• [Selected text]:
Jump to content
UBot Underground

Need Gmail Address Extractor


Recommended Posts

Hey all,

 

I have an inbox of about 20,000 emails now.

 

I would like a bot to go in and take out and save the email addresses into a text file.

 

I know your suppose to turn Gmail into HTML mode.

 

But what is the right way about scripting this? Scrape page? Chooose by attribute?

 

Does anyone have a sample script I could run off, I've just got myself really confused

trying to do it. Just trying to figure in my head what the script should look like. I've made

plenty of bots now, but none did any scraping I think.

 

Thanks for any replies,

Gilesy

Link to post
Share on other sites

Im not sure if gmail allows to connect to the server using pop. But if so your are looking for connect to mail server, then use the create table from email command.

 

This can be done pretty easy once you create the table. I will make an example in a few and post. Just extremely busy at the moment.

Link to post
Share on other sites

About year ago I was done this by Ubot 3.5.If You have 3.5 I can pass script.My script did it when reading emails with page scrape --- left side-><H3><FONT color=#00681c><B> right side -> > </TD> then replace -></B> </FONT></H3>< with , and add to list. I think via Ubot 4 it will be peace of cake to do it.

Link to post
Share on other sites

Here you are, I created the bot for you (and for everybody else with the same need to scrape the email addresses in Gmail). I have tried to make it really generic so although this is tested with Swedish as the locale, it should work for other languages as well. This bot saves the list that contains the scraped email addresses every 20nd time an email address is scraped. You can change that, I put the frequency in a variable called #saveInterval .

 

 

 

 

ui text box("Email", #email)
ui text box("Password", #password)
ui save file("File with emails", #emailFile)
ui stat monitor("Num of scraped email addresses", #i)
set user agent("Internet Explorer 9")
set(#i, 0, "Global")
navigate("http://www.google.se/", "Wait")
set(#saveInterval, 20, "Global")

• [Record extracts]:
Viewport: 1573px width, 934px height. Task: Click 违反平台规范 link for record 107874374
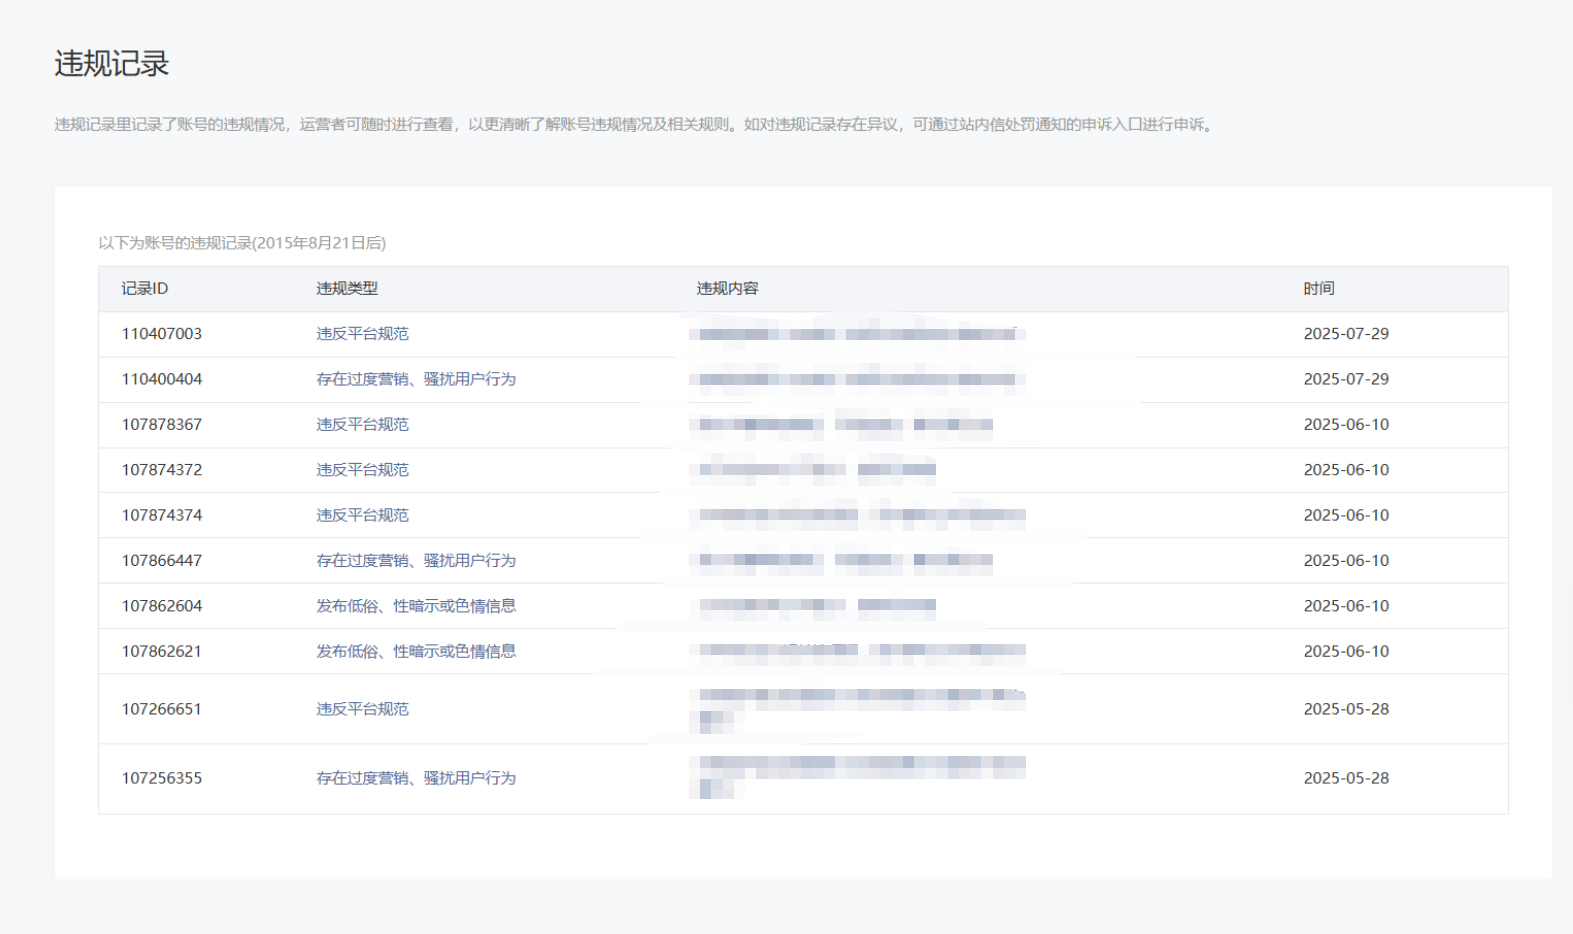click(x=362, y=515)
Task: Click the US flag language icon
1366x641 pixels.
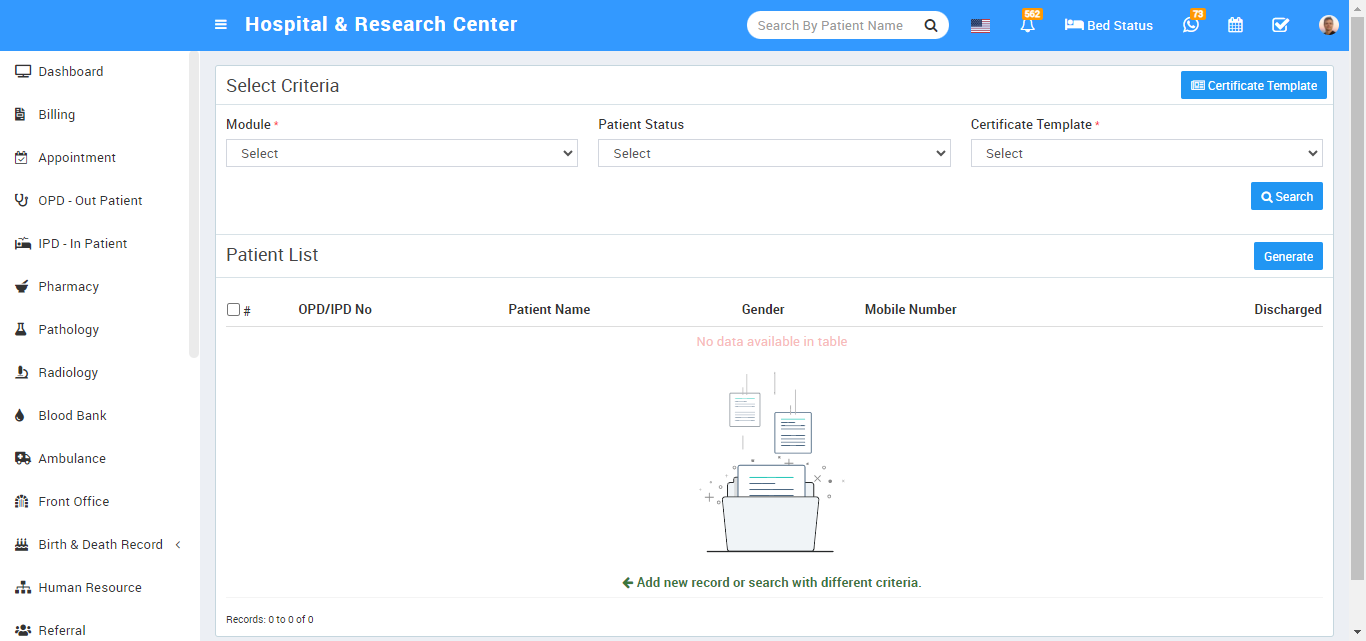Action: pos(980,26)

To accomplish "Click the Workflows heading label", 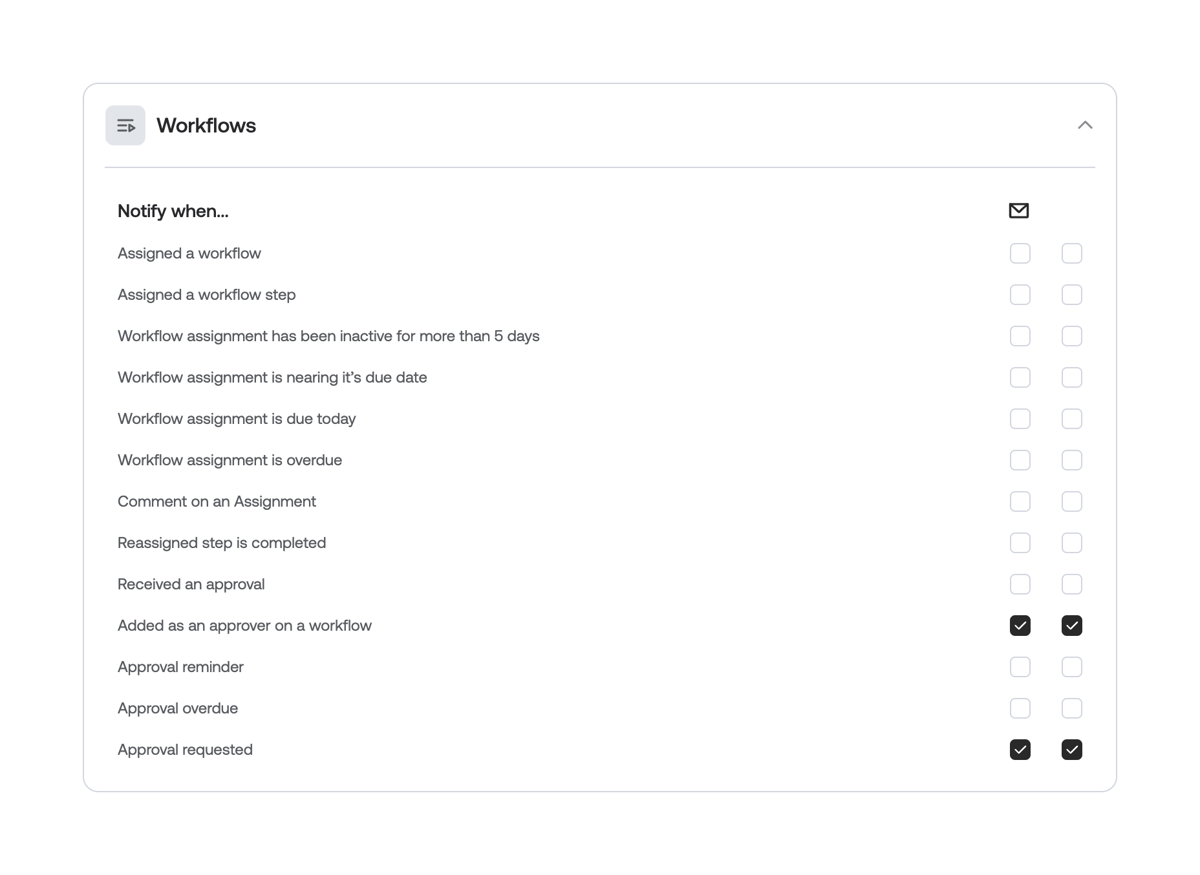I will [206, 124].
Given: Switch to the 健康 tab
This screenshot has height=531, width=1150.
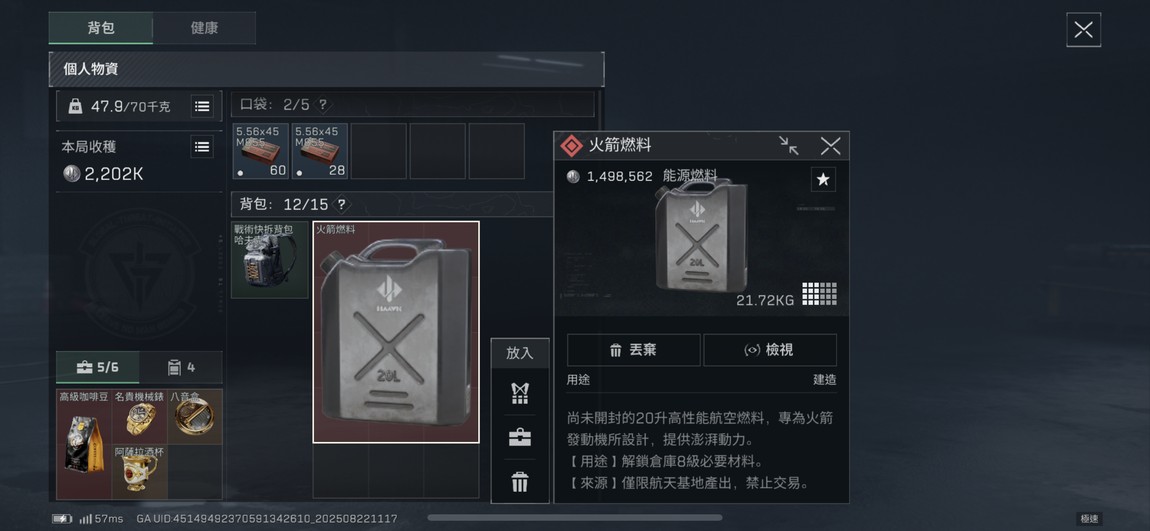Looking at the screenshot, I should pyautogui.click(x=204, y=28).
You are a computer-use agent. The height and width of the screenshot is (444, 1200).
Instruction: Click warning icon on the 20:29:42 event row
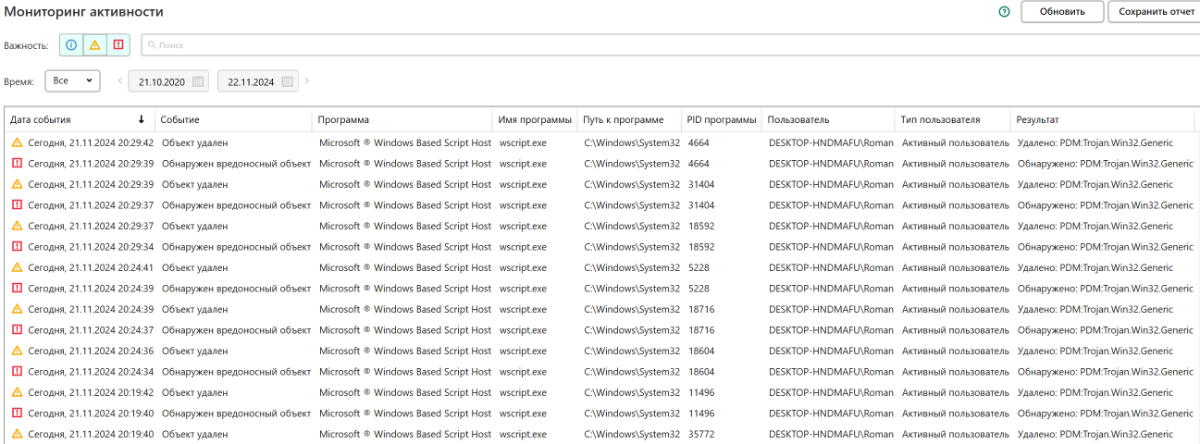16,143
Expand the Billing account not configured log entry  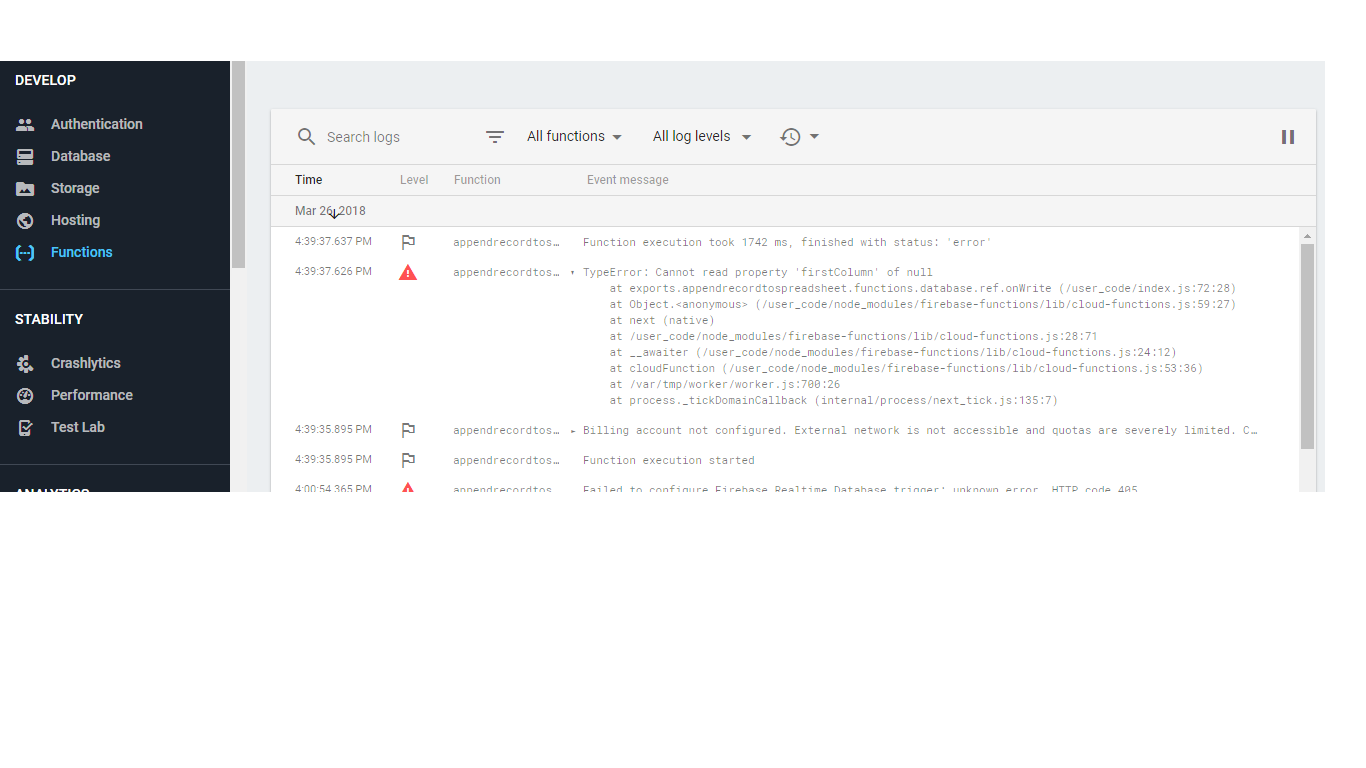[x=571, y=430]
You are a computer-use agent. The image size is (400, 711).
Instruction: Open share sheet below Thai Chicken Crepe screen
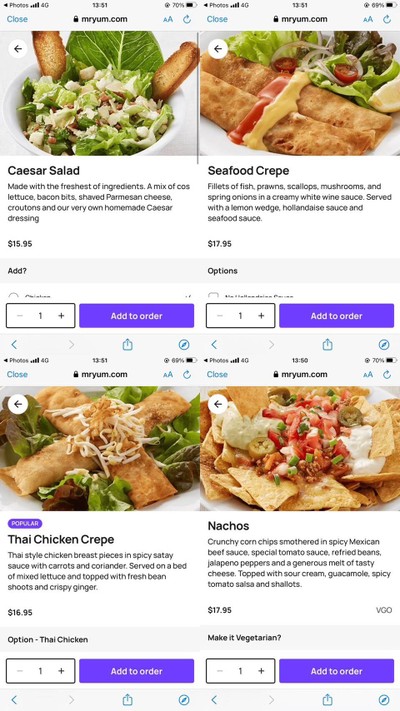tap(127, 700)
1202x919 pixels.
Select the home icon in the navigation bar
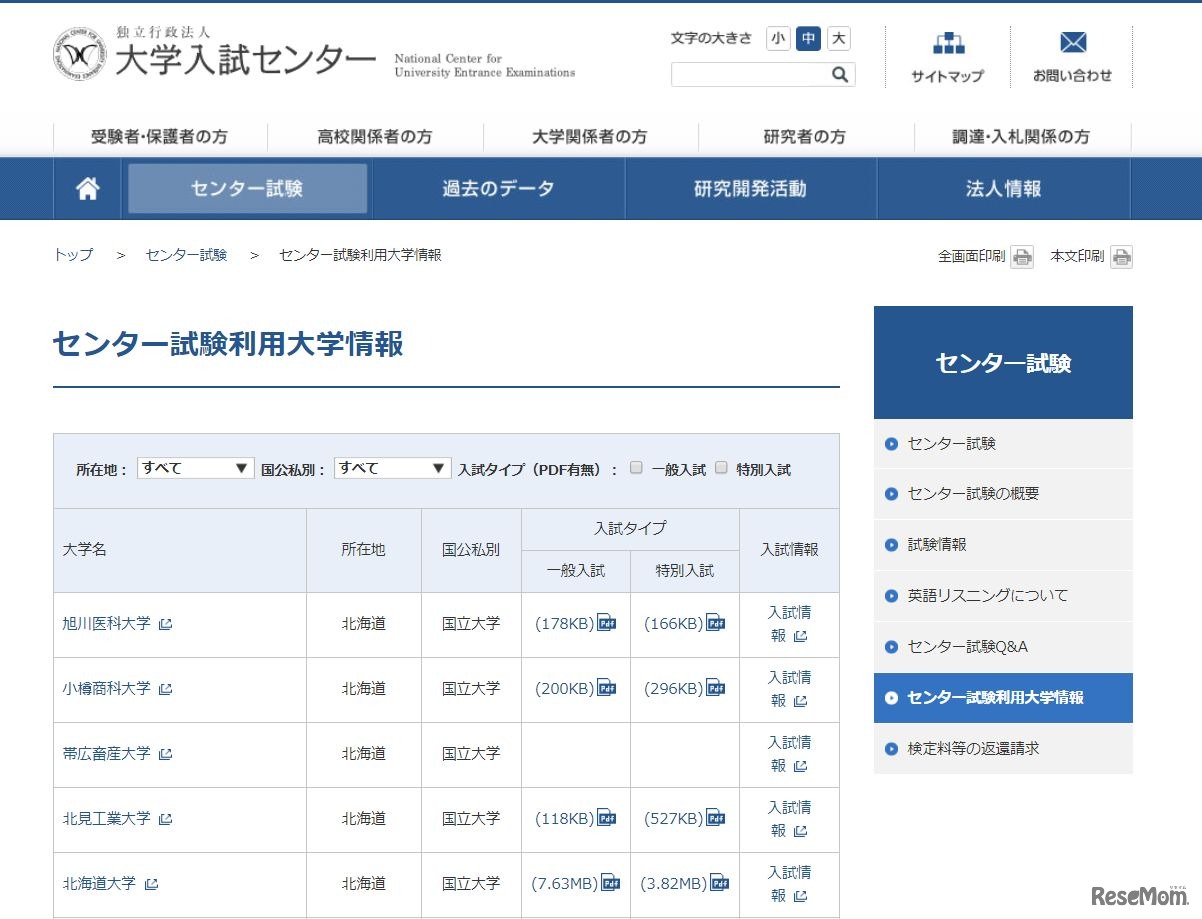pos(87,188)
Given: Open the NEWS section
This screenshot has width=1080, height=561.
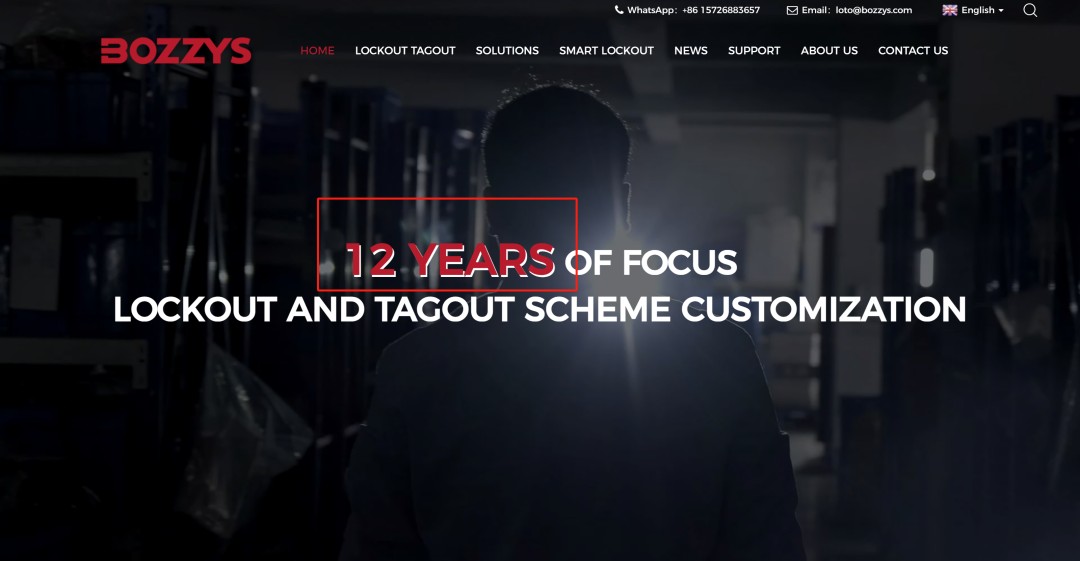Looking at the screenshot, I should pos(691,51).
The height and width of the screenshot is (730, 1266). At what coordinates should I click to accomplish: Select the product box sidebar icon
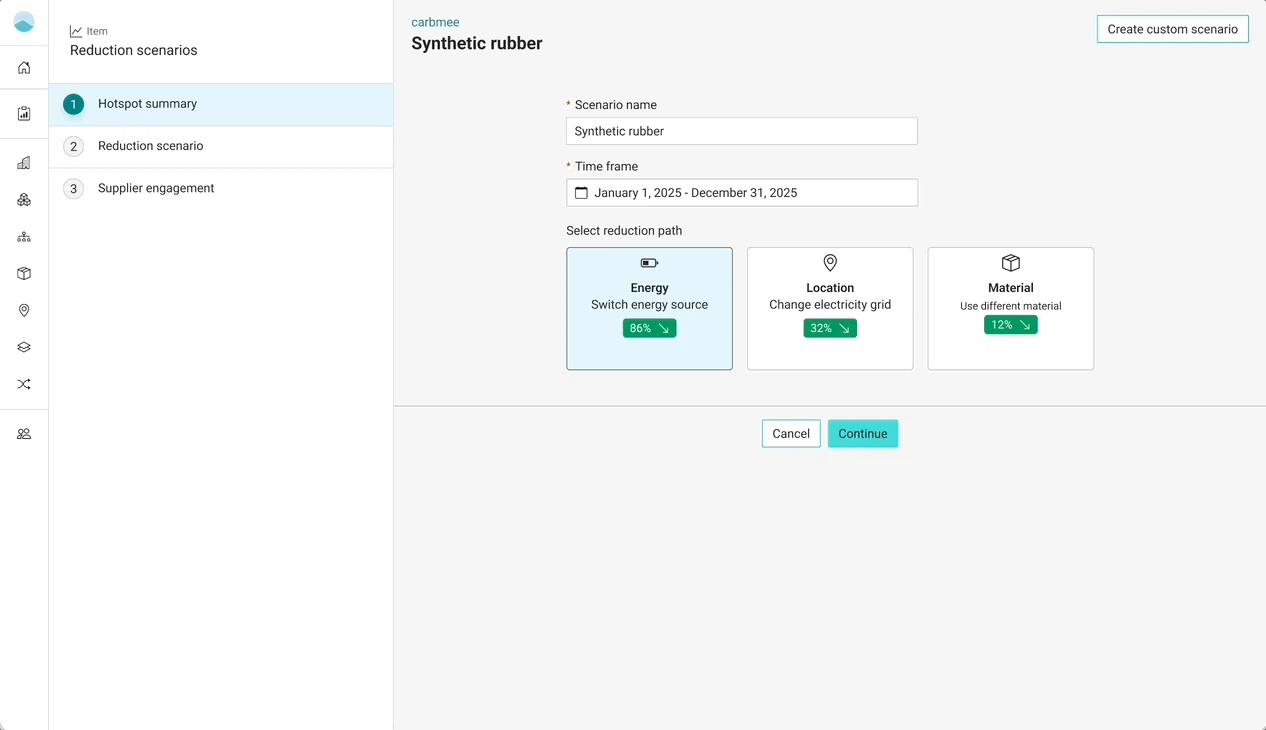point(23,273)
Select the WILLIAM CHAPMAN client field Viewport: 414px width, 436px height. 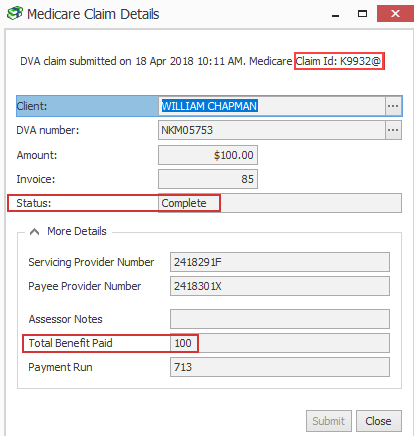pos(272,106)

• [Problem details]: Carry on the forum thread about scraping email addresses from a Gmail inbox, starting right after its last line.

• [Result of the task]:
click(<innertext="Gmail
">, "Left Click", "No")
wait for browser event("Everything Loaded", "")
type text(<name="Email">, #email, "Standard")
type text(<name="Passwd">, #password, "Standard")
click(<outerhtml="<input type=\"submit\" class=\"g-button g-button-submit\" name=\"signIn\" id=\"signIn\" value=\"Sign in\">">, "Left Click", "No")
wait for element(<href=w"https://mail.google.com/mail/h/*/?logout*">, "", "Appear")
set(#baseURL, $url, "Global")
clear list(%emails)
add list to list(%emails, $scrape attribute(<outerhtml=w"<a href=\"?*v=c&*th=*\">*</a>">, "fullhref"), "Delete", "Global")
set(#mailsPerPage, 50, "Global")
set(#nextEmailCount, #mailsPerPage, "Global")
loop while($exists(<outerhtml=w"<a href=\"?&st={#nextEmailCount}\">*</a>">)) {
   click(<outerhtml=w"<a href=\"?&st={#nextEmailCount}\">*</a>">, "Left Click", "No")
   wait for browser event("Everything Loaded", "")
   add list to list(%emails, $scrape attribute(<outerhtml=w"<a href=\"?*v=c&*th=*\">*</a>">, "fullhref"), "Delete", "Global")
   set(#nextEmailCount, $eval($add(#nextEmailCount, #mailsPerPage)), "Global")
}
set(#i, 0, "Global")
clear list(%emailAddress)
loop($list total(%emails)) {
   set(#tmpURL, $list item(%emails, #i), "Global")
   navigate(#tmpURL, "Wait")
   wait for browser event("Everything Loaded", "")
   add list to list(%emailAddress, $scrape attribute(<outerhtml=w"<td> <a href=\"?&redir=?*&a=st&at=*&m=*\">* <*@*> </td>">, "innertext"), "Delete", "Global")
   increment(#i)
   if($comparison($eval("{#i} % {#saveInterval}"), "=", 0)) {
       then {
           save to file(#emailFile, %emailAddress)
       }
   }
   wait(1)
}
save to file(#emailFile, %emailAddress)
click(<href=w"https://mail.google.com/mail/*?logout*">, "Left Click", "No")

 

 

If the output is not 100% what you wanted, I am sure you can fiddle with the scraping details.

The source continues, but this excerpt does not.